Mount Holyoke College

An anniversary of unusual interest and significance in the educational world will be celebrated at Mount Holyoke College on May 21, when tribute will be paid to President Mary E. Woolley on completion of her twenty years of service as chief administrator of the institution. In these twenty years Miss Woolley has not only accomplished great things for Mount Holyoke, but she has done much to further the cause of feminine education and feminine interests everywhere.
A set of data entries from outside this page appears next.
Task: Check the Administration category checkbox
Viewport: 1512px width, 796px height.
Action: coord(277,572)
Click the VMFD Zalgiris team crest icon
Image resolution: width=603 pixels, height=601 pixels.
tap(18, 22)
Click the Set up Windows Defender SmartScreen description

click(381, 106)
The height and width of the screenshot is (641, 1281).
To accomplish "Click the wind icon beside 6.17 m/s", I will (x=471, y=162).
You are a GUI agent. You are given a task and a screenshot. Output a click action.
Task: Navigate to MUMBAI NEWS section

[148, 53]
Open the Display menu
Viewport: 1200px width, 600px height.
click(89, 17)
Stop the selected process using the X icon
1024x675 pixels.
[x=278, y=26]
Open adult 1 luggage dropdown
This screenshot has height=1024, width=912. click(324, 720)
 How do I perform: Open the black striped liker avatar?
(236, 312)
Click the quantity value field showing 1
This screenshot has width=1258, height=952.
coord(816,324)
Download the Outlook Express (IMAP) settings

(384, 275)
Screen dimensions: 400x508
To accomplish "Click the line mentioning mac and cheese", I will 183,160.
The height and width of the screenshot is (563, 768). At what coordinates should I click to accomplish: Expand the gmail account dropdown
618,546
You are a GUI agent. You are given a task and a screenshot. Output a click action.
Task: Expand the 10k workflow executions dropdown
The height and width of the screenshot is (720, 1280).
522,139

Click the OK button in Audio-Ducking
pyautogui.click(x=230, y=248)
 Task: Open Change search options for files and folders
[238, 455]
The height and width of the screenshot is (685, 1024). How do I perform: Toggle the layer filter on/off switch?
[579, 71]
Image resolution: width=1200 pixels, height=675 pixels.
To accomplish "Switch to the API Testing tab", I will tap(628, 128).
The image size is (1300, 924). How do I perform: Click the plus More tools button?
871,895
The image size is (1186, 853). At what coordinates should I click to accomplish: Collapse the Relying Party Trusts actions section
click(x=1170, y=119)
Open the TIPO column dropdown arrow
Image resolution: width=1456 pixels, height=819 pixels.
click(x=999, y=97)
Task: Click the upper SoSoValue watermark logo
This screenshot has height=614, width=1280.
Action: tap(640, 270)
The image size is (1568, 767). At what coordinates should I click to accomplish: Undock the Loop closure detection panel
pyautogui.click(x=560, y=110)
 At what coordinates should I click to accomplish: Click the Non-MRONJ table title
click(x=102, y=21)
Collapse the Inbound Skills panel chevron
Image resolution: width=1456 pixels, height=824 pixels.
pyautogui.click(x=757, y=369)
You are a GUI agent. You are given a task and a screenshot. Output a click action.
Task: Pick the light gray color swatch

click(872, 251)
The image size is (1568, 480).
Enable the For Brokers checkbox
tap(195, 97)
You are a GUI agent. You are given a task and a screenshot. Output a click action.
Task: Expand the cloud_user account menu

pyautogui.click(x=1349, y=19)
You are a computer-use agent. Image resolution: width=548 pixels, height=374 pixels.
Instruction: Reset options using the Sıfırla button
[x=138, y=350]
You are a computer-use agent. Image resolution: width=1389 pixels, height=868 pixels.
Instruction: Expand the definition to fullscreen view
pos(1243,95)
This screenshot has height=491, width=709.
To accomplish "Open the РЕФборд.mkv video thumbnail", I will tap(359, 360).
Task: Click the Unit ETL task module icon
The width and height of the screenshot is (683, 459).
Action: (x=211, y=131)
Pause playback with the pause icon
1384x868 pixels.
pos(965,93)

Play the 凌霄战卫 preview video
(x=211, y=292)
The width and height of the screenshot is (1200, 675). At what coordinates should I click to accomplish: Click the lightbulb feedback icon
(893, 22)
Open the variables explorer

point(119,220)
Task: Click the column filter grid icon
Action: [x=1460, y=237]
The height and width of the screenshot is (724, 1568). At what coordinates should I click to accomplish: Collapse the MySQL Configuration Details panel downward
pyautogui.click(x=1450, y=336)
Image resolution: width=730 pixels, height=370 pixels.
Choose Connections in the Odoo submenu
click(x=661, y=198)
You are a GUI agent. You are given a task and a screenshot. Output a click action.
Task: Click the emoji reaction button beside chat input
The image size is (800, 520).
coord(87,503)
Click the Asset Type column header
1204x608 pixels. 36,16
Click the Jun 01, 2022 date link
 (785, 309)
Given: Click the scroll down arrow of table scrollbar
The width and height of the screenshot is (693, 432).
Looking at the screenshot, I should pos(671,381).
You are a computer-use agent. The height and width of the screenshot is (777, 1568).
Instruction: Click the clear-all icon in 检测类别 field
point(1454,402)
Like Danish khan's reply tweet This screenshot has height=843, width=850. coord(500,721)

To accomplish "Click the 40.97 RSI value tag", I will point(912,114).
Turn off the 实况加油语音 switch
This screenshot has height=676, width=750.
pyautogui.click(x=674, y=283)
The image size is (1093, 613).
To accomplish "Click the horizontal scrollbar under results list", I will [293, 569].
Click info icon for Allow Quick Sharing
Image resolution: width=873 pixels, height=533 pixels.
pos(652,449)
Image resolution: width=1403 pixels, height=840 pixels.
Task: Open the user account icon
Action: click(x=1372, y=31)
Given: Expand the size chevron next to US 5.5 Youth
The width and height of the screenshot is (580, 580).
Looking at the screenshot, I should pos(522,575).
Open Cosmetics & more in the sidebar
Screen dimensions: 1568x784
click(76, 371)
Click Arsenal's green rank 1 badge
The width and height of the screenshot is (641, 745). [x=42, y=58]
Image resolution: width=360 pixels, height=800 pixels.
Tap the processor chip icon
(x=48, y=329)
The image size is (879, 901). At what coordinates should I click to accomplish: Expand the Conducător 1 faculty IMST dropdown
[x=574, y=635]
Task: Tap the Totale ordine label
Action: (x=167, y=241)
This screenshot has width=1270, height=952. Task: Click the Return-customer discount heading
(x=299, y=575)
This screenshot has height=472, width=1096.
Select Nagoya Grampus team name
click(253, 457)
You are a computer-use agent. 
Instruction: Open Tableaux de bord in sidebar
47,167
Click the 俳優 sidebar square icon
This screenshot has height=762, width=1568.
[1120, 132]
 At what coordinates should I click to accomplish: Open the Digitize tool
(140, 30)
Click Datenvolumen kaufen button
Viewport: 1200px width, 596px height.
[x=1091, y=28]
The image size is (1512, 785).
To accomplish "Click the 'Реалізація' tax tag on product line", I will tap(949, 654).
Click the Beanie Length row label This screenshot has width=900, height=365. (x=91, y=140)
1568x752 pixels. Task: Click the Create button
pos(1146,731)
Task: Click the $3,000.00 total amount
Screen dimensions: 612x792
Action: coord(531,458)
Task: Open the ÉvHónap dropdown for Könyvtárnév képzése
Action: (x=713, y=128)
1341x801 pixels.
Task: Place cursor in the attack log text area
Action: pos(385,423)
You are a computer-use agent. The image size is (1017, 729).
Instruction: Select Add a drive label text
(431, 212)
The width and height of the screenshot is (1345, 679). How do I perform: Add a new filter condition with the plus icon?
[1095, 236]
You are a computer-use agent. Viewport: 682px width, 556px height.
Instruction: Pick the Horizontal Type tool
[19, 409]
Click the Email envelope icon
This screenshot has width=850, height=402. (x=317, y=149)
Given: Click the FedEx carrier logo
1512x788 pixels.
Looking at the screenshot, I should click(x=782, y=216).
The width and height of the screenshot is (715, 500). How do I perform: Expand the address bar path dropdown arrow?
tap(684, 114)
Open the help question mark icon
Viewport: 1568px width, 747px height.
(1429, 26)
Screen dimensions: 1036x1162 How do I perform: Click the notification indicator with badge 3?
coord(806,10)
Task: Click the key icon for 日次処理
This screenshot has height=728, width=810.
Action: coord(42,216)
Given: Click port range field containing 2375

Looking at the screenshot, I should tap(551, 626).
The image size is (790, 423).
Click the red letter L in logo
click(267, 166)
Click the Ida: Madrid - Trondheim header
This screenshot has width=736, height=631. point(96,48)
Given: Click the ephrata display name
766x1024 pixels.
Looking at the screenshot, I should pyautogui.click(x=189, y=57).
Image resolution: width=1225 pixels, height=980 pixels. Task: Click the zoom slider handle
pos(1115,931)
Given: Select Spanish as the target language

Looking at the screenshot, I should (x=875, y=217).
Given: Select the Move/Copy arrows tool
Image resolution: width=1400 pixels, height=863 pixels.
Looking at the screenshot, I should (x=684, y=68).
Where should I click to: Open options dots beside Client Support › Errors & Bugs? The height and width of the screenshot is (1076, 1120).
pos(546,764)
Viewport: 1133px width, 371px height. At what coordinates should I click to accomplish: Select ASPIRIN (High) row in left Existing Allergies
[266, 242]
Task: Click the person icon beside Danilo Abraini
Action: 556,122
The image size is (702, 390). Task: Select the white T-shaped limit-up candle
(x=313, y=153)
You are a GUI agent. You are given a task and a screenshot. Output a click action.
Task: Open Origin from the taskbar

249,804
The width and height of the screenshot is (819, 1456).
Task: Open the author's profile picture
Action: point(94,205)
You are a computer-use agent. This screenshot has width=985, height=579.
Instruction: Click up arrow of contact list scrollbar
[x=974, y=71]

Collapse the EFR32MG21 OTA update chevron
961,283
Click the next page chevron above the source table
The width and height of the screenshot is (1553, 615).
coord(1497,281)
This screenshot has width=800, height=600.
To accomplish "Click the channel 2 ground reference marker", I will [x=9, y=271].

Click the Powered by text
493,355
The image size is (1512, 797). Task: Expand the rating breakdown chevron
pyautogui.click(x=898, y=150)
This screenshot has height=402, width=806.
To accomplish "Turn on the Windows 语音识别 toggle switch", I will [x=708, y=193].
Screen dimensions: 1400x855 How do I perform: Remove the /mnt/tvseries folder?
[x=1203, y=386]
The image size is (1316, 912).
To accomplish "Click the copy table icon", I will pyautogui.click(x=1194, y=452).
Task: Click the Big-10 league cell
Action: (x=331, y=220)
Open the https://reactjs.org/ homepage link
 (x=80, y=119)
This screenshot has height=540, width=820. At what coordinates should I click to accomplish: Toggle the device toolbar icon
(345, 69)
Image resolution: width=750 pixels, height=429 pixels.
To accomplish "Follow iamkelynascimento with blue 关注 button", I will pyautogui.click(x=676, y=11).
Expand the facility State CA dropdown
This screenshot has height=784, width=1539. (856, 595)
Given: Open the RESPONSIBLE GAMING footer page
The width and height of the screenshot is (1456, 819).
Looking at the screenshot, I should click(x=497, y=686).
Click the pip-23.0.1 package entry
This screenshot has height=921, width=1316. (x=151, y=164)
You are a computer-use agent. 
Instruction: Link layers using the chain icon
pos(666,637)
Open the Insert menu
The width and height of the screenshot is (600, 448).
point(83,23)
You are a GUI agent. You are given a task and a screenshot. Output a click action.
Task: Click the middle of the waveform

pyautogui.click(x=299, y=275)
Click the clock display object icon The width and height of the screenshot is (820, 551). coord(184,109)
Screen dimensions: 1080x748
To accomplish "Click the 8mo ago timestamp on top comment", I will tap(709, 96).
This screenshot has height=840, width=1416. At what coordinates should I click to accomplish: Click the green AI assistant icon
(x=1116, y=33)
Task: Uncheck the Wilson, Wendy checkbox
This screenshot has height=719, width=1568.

When Miss Woolley assumed the presidency of Mount Holyoke in 1901, women's colleges were still regarded with something of condescension. While the curriculum of Mount Holyoke had from the beginning been practically identical with that at Amherst, Williams, and other colleges for men, neither it nor any other instutuion for women had received fair recognition of its academic standing. To-day Mount Holyoke is registered on the United States Government records as a college of the first rank. A chapter of Phi Beta Kappa has for many years been in existence in the college. Miss Woolley has, it will be seen, in a few brief years, achieved recognition of intellectual equality for the college women.

Miss Woolley has done much more for feminine education, however, than raising its academic standing. She has by her work at Mount Holyoke broadened the whole theory and practice of college life. Her object has been to develop the "all-around woman;" the woman who is equipped physically, mentally, and spiritually to become a leader. Interest in dramatic art and music, in athletics, in various aspects of social and religious work, in political matters, as well as a proper attention to the purely social side of life, have freed the college girl of to-day as she is typified at Mount Holyoke from any charge of being priggish or "defeminized." Education has given to her much and taken from her nothing.

What Miss Woolley has accomplished during the past twenty years should not be judged entirely by what she has done for the College; rather by what the College has done for the Nation. Mount Holyoke graudates, inspired by her example and her influence, are filling important posts in all lines of work. From the home-maker, which comes at the head of Miss Woolley's list of occupations, to the dean of a medical college in China, her students are taking part, and an important part, in the increasingly numerous activities that claim women to-day. While a few years ago they had to force their way into the newer and more untried fields of feminine endeaavor, now their services are being eagerly sought after. They have been tried and not found wanting.

Miss Woolley is now engaged in raising a three-million-dollar endowment fund for Mount Holyoke. "The present educational crisis is a most acute one," she said in a recent speech. "The world more than ever before demands trained minds to bring order out of the chaos resulting from the Great War. She demands trained women as well as trained men. Yet such is the financial situation in our instutions for higher learning that not only is further progress impossible, but continuance of the present standards is out of the question, unless additional funds can be obtained."

Three million dollars has been estimated as the lowest amount which will enable Mount Holyoke to keep up the work she has begun. This sum makes no allowance for increased enrollment, even though more than a hundred applicants are each year refused for lack of room. In recognition of what Miss Woolley has done in turning over every June nearly two hundred of the best trained and equipped young women to carry ont he work of the Nation, this money must surely be forthcoming.